2: Beobachten und BerechnenVom Wunsch, in die Zukunft zu sehen
Die zweite Abteilung zeigt das Klima als Gegenstand der historischen und gegenwärtigen Forschung. Im Gegensatz zum Wetter ist das Klima ein Medien- und Datenphänomen, das heute nur noch dank gewaltiger Rechnerleistungen überblickt werden kann. Modernste Messinstrumente und Satelliten erfassen und analysieren ständig fast sämtliche Wetterphänomene: Wie verändert sich die Sonnenstrahlung? Wie bilden sich Wolken? Ist der gegenwärtige Klimawandel durch seine Geschwindigkeit und sein Ausmaß einzigartig in der Menschheitsgeschichte? Was kann die Geschichte des Klimas über seine Zukunft aussagen?
Am Anfang der Wissenschaftsgeschichte des Wetters steht vor fast vierhundert Jahren die Feststellung des florentinischen Hofmathematikers Evangelista Torricelli, dass Luft Druck ausübt, also ein Gewicht hat - dass wir also alle "am Grunde eines Meeres aus Luft" leben. Seitdem wird das Wetter erforscht, indem sein Geschehen aus physikalischen Größen und Gesetzen abgeleitet wird. Aus Erfahrung wird Berechnung - dies gilt heute, da in großem Stil klimatische Veränderungen in Modellrechnungen simuliert werden, mehr denn je.

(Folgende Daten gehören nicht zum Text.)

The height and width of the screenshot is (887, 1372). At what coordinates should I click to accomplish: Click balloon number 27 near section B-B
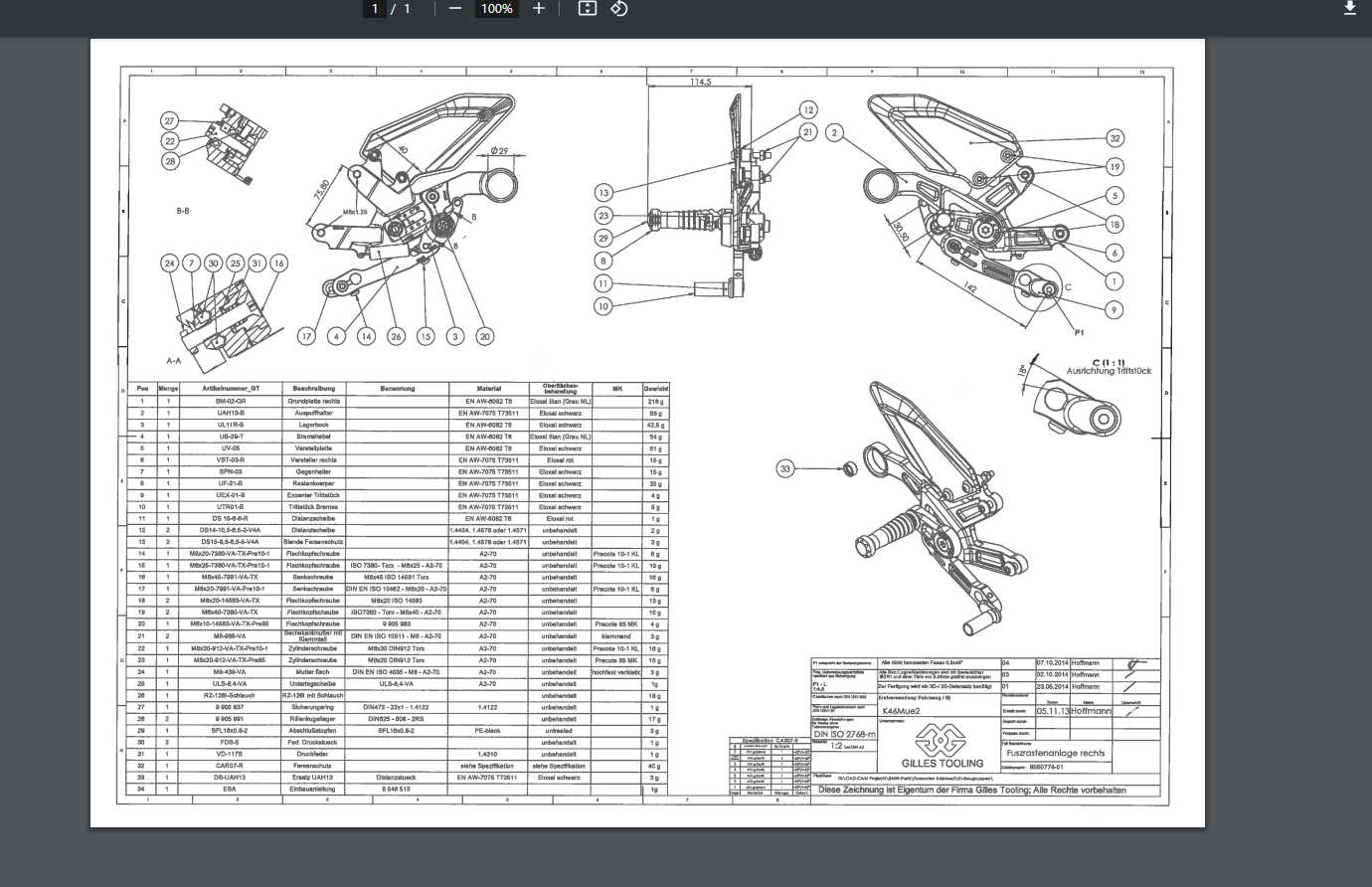(x=170, y=121)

Neben Datenberechnung und prognostischen Simulationen bleibt jedoch das Beobachten von Phänomenen und das Messen physikalischer und chemischer Größen die Basis unseres wissenschaftlichen Umgangs mit dem Wetter. Viele scheinbar einfache Fragen sind bis heute noch nicht umfassend beantwortet. Und so beginnt die Erzählung der zweiten Abteilung ausgehend von den unmittelbar erfahrbaren Wetterphänomenen. Sie zeigt exemplarisch, welche Fragen und Herangehensweisen es in der Geschichte der wissenschaftlichen, aber auch der künstlerischen Auseinandersetzung mit den Wetterphänomenen gab. Sie zeigt die unterschiedlichen Ansätze, das Wetter zu messen, es zu beobachten und es durch jahrhundertelanges, mehrmals tägliches Notieren für die Nachwelt zu "konservieren".
Immer wieder erlaubt sich die Ausstellung aber auch unerwartete "Seitenblicke", so wenn sie beispielsweise die uns vertraute Form des Wetterberichts mit den wetterprognostizierenden Mäuseorakeln der Baule von der Elfenbeinküste konfrontiert wird.